Was Kennedy’s July 4, 1946, speech simply a case of political pandering? Probably not. Less than a month before, Kennedy had won the Democratic primary for Massachusetts’ 11th Congressional District. It was a reliably Democratic district, and if the candidate was trying to appeal to independent or Republican crossover voters, a speech on a holiday weekend, months before the November election, would have been an odd vehicle. Perhaps Kennedy’s words were just rhetoric from a hypocritical politician who, once in office, would, in his public actions and private behavior, disregard them. Maybe the stress on religion was convenient Cold War shorthand for anticommunism, a way of drawing a contrast between the United States and the atheistic Soviet Union, or a way for an ambitious Catholic to reassure and win the trust of Protestant voters.

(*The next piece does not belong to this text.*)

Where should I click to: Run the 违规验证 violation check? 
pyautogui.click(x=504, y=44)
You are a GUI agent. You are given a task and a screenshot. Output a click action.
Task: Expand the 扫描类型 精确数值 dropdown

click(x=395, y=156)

Maybe, just maybe—and here is the most dramatic and intriguing possibility of them all—Kennedy actually, deeply believed what he said, and would go on to serve as a congressman and senator and president of the United States according to those principles. He would take a hard line against communism in China, the Soviet Union, Eastern Europe, Cuba, Vietnam, and even in America’s own labor unions, weathering protests and criticisms from academia, European intellectuals, and left-wing journalists. He would be supported personally in this struggle by his own strong religious faith, and he would often refer publicly to God and to America’s religious history in his most powerful and important speeches. On the home front, Kennedy cut taxes and restrained government spending in marked contrast with Lyndon Johnson’s subsequent War on Poverty.